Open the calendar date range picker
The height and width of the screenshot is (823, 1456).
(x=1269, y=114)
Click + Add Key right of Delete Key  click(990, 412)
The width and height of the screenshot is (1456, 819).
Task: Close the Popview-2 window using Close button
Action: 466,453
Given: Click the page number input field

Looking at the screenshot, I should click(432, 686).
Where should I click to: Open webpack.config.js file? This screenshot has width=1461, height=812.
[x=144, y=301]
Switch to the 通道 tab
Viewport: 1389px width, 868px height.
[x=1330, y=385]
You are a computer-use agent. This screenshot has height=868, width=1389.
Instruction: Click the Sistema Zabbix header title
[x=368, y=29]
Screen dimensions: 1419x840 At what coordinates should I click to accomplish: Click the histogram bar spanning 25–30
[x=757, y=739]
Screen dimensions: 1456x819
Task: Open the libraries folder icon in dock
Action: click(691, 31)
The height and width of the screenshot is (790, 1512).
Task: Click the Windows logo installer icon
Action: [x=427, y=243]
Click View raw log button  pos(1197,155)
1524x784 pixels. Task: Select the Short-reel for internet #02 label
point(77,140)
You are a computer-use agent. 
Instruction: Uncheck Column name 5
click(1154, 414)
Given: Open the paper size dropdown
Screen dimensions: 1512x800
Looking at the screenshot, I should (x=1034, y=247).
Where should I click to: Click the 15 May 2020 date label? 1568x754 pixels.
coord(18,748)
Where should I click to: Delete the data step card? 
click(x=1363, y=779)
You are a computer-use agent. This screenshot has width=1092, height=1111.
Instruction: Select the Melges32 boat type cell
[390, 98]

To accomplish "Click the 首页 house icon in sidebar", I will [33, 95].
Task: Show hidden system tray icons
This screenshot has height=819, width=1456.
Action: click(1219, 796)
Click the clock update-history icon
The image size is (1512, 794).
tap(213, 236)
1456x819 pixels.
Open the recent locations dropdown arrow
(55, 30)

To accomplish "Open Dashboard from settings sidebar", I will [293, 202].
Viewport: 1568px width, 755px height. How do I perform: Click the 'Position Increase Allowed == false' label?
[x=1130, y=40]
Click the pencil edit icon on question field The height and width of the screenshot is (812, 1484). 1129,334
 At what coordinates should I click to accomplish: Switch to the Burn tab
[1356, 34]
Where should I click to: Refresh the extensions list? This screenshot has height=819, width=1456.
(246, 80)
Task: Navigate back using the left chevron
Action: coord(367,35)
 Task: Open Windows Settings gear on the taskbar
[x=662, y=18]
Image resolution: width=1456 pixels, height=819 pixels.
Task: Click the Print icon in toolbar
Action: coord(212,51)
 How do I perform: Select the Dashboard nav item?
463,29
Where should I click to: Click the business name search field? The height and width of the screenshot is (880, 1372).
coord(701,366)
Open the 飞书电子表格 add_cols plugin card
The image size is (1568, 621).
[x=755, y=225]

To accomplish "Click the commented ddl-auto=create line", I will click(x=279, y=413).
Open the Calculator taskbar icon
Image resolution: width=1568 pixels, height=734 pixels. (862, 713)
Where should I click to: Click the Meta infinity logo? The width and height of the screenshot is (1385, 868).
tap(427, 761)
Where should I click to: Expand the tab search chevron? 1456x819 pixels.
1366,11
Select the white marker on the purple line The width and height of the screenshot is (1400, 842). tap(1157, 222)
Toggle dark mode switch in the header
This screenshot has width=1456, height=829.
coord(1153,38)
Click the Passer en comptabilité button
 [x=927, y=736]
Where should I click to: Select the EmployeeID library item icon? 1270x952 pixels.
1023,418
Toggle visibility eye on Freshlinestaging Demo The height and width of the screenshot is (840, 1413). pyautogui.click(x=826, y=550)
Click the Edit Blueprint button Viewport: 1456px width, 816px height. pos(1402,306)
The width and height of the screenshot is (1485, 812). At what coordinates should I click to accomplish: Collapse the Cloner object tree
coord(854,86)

_ _ _

**ACTIVITY:** In the material above, tally every line with the string "computer" in it, then give that number alone.

**SOLUTION TO THE PROBLEM:** 3